**ASSIGNMENT:** Your answer should consist only of the lines below from the one with "Task: Open the Extensions view" through the one with "Given: Click the chart title text", copied exactly.

(Records from a dataset)
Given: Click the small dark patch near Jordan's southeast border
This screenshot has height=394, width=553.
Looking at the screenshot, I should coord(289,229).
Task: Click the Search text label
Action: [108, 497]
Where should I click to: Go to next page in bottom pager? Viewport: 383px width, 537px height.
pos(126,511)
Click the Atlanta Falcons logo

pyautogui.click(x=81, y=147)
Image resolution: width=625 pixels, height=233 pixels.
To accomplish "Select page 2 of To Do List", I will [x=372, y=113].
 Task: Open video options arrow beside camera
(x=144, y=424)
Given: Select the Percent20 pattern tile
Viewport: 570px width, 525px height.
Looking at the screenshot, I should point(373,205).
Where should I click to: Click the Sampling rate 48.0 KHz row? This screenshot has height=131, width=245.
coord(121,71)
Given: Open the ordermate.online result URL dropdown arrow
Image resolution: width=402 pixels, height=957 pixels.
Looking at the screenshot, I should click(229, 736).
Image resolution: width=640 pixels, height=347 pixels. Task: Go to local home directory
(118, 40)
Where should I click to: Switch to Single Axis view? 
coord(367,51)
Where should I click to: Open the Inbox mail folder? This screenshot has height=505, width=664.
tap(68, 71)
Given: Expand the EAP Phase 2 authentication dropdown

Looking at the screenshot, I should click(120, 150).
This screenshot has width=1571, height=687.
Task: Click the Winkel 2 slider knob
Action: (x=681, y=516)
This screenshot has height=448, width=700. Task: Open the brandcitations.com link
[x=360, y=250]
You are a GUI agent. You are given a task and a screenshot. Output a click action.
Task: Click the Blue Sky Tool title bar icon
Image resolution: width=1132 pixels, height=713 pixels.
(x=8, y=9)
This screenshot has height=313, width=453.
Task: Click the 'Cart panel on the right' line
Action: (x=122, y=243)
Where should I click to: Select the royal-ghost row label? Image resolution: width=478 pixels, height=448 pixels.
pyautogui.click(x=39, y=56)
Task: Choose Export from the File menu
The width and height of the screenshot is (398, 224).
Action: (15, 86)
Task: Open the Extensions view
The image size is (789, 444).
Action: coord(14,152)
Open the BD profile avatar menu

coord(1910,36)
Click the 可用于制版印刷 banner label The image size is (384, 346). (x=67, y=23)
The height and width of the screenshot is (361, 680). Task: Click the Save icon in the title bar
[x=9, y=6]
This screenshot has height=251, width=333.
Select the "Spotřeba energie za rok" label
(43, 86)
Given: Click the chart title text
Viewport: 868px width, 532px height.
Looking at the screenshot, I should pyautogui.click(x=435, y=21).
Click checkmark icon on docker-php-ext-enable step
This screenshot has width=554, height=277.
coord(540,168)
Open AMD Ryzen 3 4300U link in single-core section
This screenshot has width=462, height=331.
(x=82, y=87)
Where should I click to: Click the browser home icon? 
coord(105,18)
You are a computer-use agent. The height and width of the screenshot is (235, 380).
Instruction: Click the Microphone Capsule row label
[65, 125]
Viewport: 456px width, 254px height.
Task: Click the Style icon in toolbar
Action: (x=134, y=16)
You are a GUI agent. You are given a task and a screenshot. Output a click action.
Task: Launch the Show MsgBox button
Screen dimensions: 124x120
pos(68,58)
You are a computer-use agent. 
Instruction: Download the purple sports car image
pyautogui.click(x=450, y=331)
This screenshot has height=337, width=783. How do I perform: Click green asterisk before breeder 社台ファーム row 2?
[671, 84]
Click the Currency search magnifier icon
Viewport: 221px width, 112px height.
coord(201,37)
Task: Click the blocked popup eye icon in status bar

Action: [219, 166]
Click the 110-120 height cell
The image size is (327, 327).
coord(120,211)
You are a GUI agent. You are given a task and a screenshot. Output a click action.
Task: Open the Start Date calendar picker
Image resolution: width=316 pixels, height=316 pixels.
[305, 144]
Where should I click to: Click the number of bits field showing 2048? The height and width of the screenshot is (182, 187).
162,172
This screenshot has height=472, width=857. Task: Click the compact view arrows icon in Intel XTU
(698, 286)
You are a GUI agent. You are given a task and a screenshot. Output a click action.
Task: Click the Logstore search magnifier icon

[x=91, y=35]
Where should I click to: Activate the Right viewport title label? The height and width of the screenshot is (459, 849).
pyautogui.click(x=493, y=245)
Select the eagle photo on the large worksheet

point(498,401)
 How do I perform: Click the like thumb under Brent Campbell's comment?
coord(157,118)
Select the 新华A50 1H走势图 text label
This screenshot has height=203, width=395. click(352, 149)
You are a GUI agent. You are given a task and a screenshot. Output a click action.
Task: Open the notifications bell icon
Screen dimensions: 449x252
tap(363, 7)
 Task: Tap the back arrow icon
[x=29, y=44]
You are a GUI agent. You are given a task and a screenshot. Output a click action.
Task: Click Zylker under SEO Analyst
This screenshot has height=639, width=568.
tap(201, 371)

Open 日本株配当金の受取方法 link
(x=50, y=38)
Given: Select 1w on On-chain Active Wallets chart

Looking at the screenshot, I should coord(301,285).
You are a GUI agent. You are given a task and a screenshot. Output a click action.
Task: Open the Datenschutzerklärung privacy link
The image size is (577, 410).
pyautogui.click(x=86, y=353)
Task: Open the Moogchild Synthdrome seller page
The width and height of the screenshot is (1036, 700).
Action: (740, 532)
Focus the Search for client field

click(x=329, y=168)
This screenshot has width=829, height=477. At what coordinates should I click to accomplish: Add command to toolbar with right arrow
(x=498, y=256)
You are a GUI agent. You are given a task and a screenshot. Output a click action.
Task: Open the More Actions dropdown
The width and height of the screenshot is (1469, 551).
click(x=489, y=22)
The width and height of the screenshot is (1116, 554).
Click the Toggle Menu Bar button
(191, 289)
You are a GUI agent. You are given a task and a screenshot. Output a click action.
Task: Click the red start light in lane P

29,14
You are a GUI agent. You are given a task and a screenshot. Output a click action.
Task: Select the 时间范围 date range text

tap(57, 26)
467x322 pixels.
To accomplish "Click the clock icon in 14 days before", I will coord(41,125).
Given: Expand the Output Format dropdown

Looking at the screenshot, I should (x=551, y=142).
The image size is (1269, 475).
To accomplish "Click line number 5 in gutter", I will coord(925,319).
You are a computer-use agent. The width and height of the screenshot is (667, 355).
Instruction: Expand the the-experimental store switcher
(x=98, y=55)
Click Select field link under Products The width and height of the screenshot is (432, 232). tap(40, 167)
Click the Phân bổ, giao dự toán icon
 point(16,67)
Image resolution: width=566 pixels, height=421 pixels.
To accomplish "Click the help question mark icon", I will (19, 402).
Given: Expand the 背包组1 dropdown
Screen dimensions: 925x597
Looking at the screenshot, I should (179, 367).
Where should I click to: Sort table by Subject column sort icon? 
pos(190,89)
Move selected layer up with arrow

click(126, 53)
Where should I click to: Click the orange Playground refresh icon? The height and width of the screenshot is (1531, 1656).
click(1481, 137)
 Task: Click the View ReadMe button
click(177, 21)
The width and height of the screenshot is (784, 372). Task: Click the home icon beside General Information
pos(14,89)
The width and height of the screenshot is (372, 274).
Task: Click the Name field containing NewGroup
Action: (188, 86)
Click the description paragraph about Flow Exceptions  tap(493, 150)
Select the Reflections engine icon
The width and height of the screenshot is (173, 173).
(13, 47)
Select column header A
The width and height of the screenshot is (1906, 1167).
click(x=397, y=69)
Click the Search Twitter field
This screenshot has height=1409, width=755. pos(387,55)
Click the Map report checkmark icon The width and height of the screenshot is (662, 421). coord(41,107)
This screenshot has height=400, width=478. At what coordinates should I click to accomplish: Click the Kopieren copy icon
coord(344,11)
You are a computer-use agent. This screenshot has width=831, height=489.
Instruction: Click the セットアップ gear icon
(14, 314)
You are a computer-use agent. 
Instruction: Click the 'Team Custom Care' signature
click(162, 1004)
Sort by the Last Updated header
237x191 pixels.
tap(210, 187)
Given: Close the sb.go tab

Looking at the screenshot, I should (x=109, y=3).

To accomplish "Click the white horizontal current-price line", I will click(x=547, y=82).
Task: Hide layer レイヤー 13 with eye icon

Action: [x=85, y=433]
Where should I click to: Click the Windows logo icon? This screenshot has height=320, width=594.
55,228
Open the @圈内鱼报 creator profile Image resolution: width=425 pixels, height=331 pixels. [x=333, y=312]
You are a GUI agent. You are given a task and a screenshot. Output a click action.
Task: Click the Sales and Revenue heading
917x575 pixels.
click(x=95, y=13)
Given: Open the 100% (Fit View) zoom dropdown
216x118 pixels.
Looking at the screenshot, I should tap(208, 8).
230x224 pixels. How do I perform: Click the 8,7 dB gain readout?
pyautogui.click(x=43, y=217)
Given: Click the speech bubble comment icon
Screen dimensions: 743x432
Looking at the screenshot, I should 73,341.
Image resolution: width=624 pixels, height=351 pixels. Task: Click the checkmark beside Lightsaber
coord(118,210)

**WRITTEN ANSWER:**
Task: Open the Extensions view
The image size is (789, 444).
Action: coord(14,152)
Open the BD profile avatar menu

coord(1910,36)
Click the 可用于制版印刷 banner label The image size is (384, 346). (x=67, y=23)
The height and width of the screenshot is (361, 680). Task: Click the Save icon in the title bar
[x=9, y=6]
This screenshot has height=251, width=333.
Select the "Spotřeba energie za rok" label
(43, 86)
Given: Click the chart title text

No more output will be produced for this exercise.